> **TO DO**
Copy out the lines exactly, starting with the line that contains "Where should I click to: Click" and ending with the line that contains "tap(389, 153)", both included.

> **DATA ENTRIES**
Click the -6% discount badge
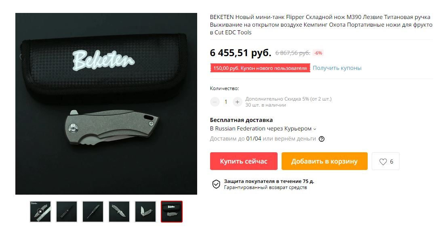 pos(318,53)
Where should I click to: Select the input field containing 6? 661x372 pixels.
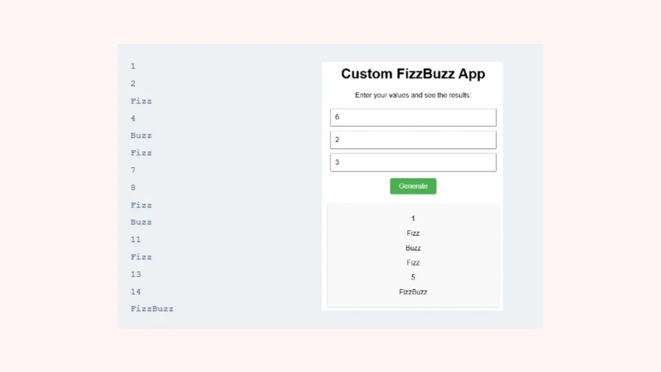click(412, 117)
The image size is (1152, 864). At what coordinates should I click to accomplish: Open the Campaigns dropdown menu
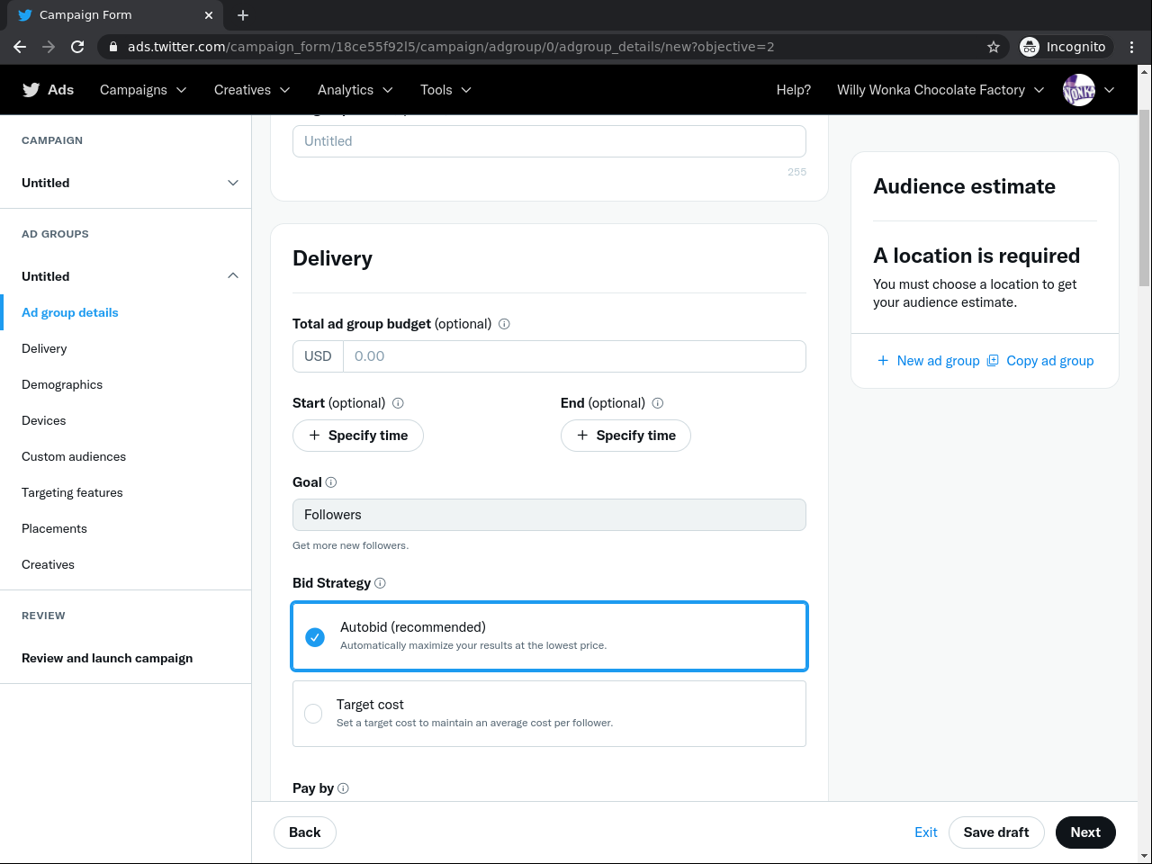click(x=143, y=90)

==

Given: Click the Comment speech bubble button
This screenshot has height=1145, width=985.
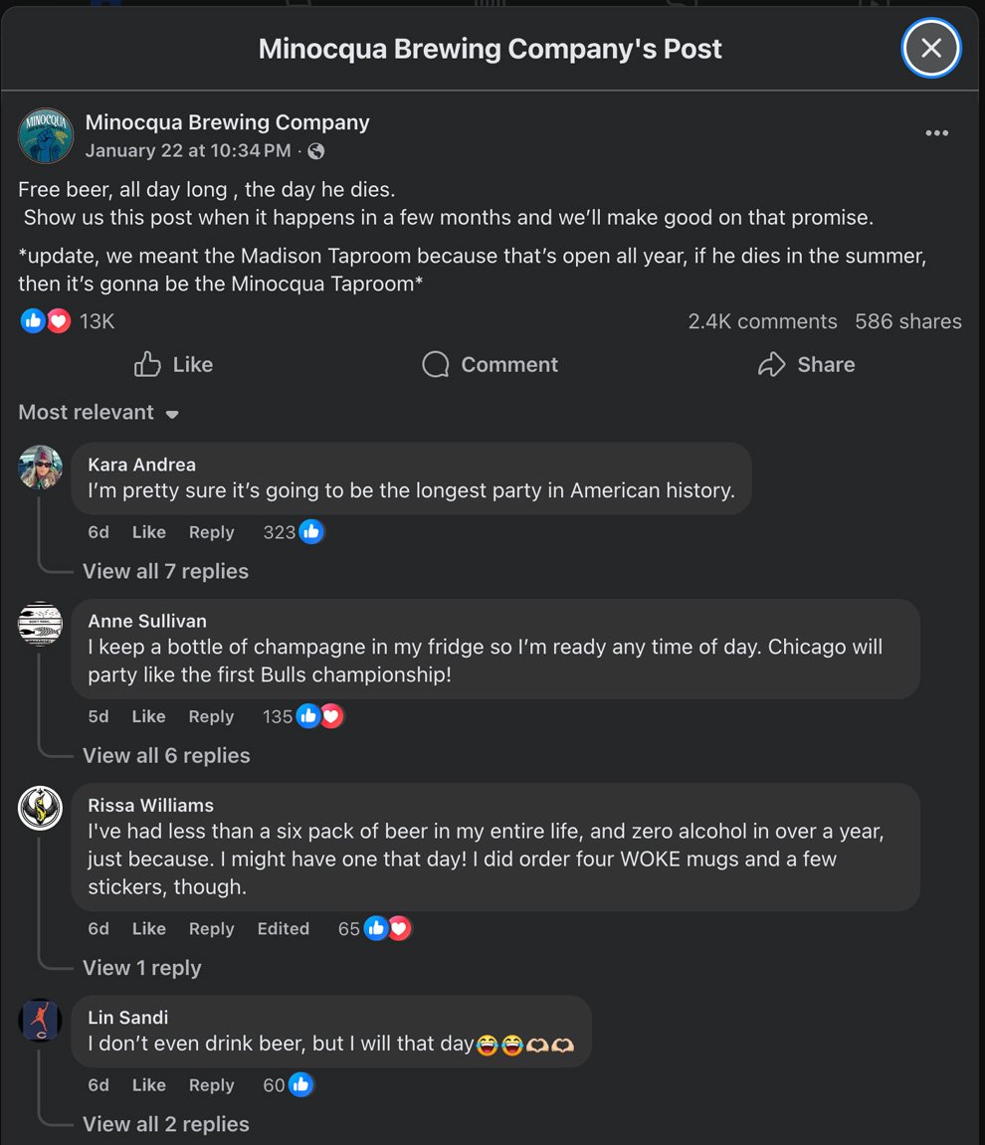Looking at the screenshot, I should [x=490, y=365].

==

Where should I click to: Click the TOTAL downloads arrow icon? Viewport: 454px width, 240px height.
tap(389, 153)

> **SOLUTION TO THIS PROBLEM**
Where should I click to: Click the TOTAL downloads arrow icon? Viewport: 454px width, 240px height.
tap(389, 153)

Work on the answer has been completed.